What you are asked to do:
Rewrite the listing below as a numbered list, one entry per line, skipping any blank lines. Leave out the pictures.

Exercise materials:
START

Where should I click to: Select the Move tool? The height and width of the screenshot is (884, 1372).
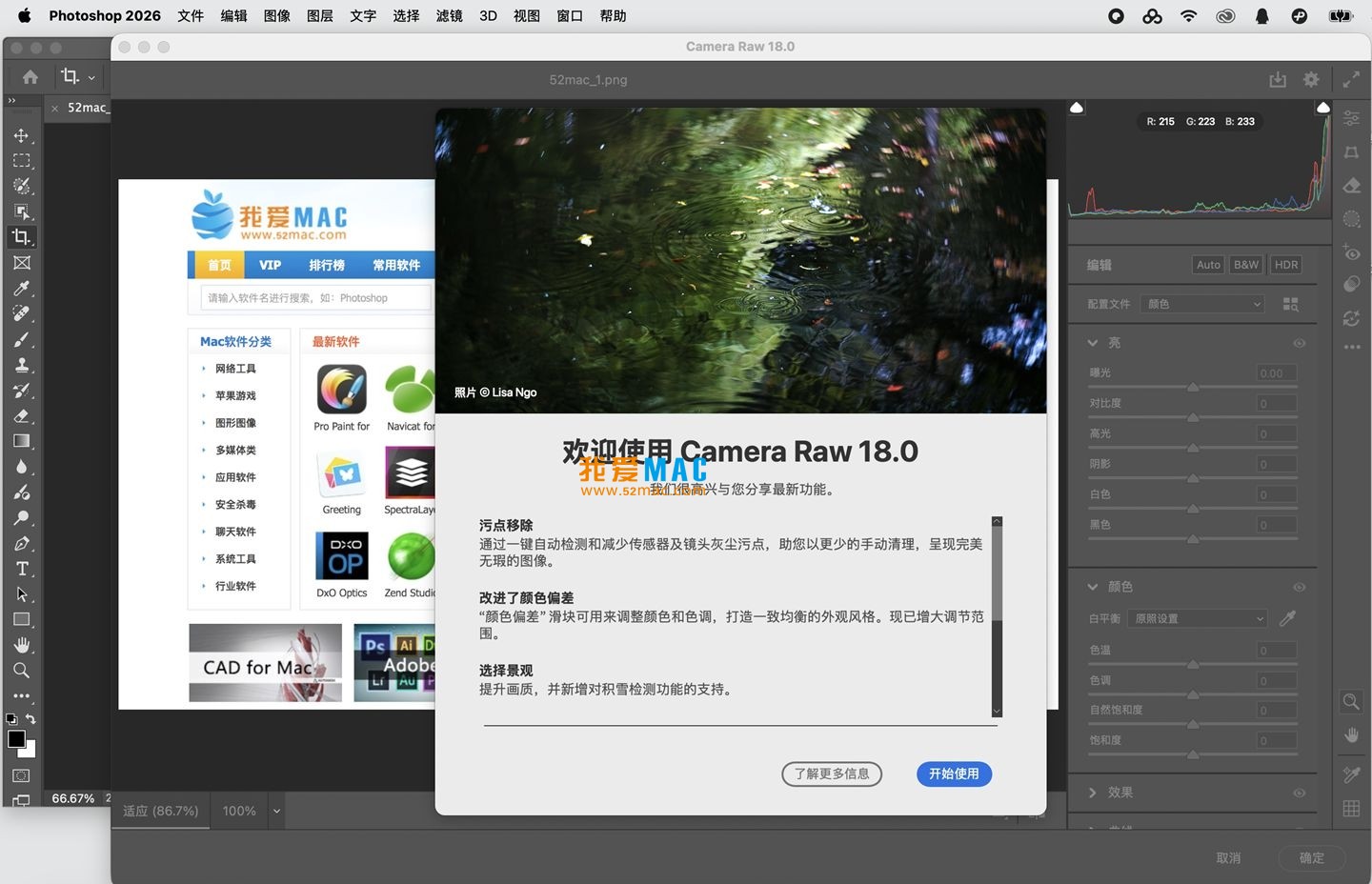(22, 134)
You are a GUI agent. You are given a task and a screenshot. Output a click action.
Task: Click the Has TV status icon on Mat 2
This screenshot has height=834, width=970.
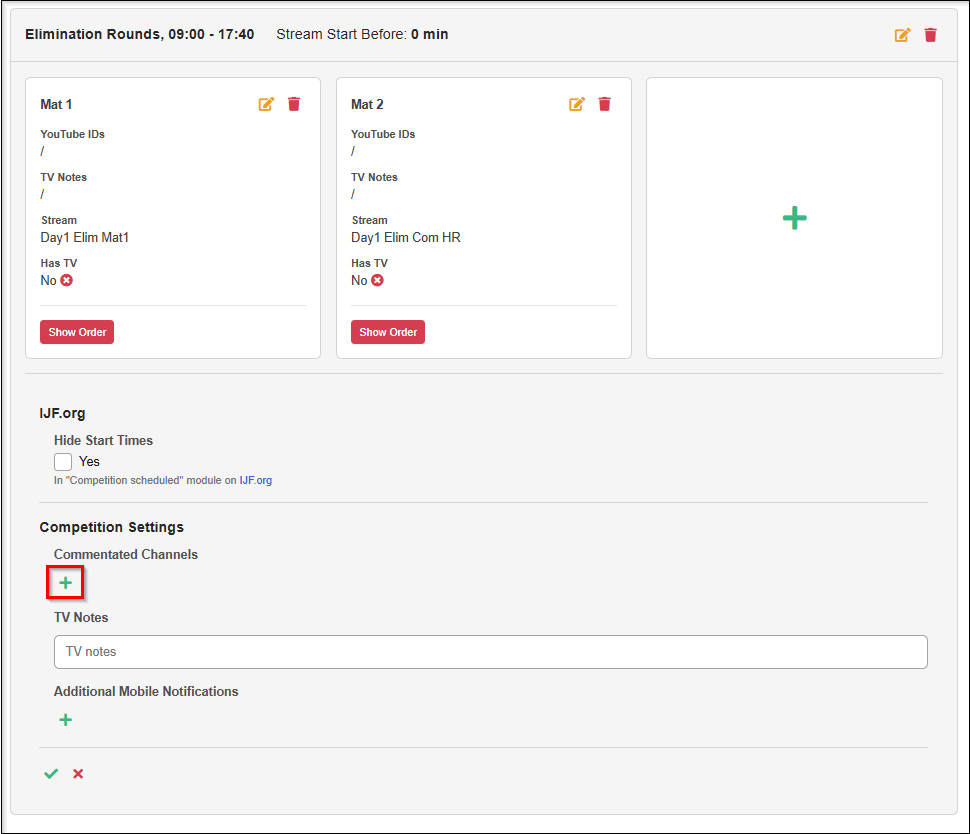pyautogui.click(x=378, y=281)
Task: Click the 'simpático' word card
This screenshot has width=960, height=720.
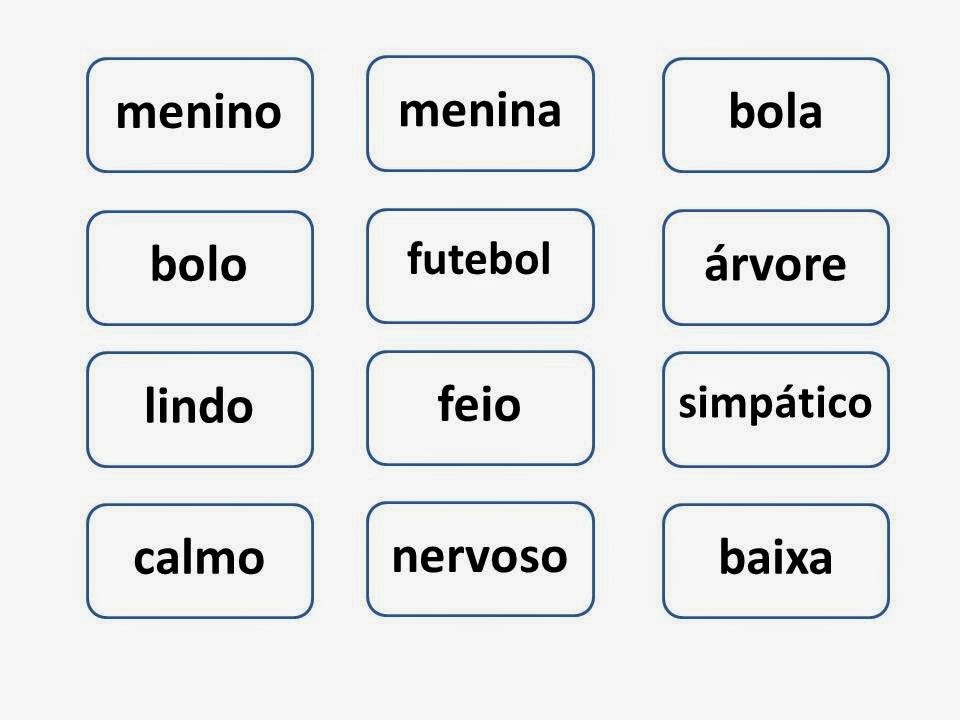Action: [776, 409]
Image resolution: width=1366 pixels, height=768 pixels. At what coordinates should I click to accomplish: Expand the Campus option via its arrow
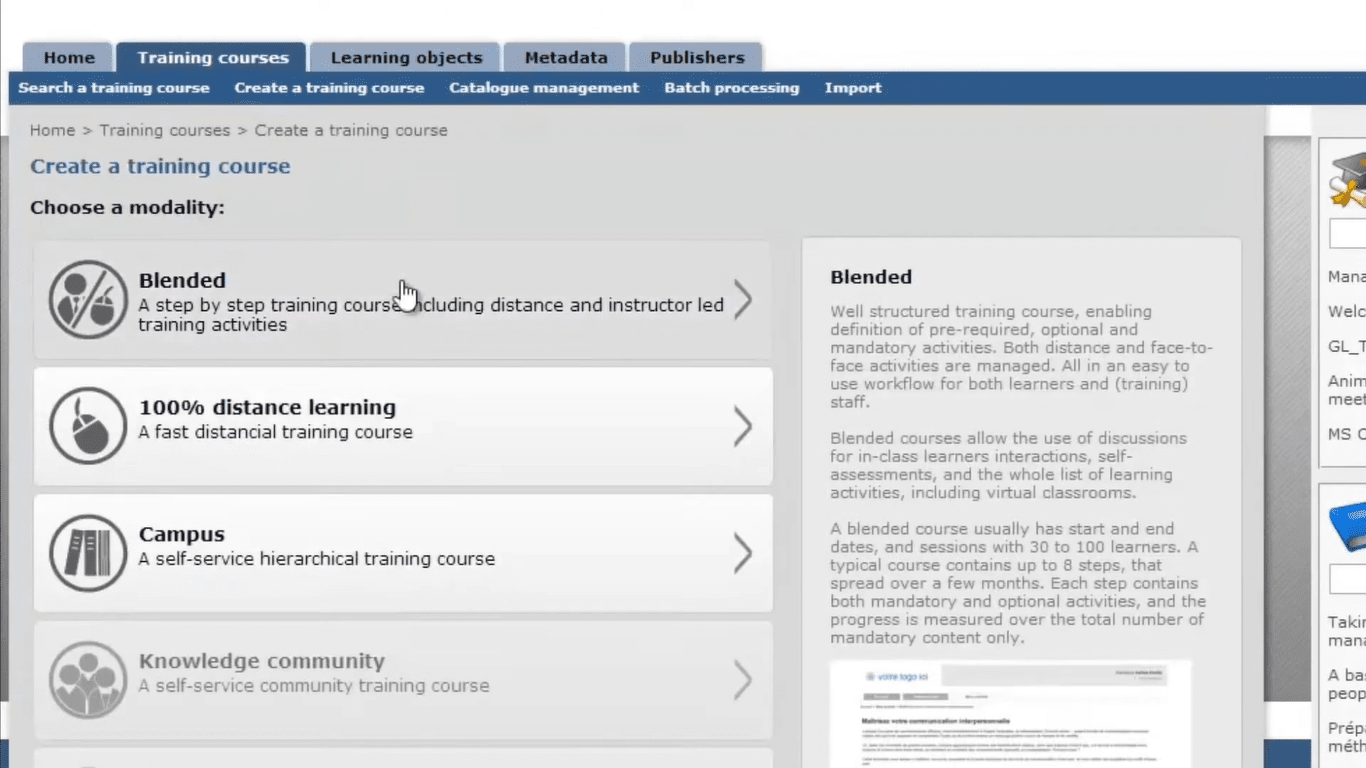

END

Worked solution:
1. Where should I click to: Select the Move tool? The height and width of the screenshot is (884, 1372).
2. (22, 134)
3. You are a GUI agent. You are given a task and a screenshot. Output a click action.
4. Task: Click the Has TV status icon on Mat 2
5. This screenshot has height=834, width=970.
6. pyautogui.click(x=378, y=281)
7. Task: Click the 'simpático' word card
8. This screenshot has width=960, height=720.
9. Action: [776, 409]
10. Image resolution: width=1366 pixels, height=768 pixels. At what coordinates should I click to accomplish: Expand the Campus option via its arrow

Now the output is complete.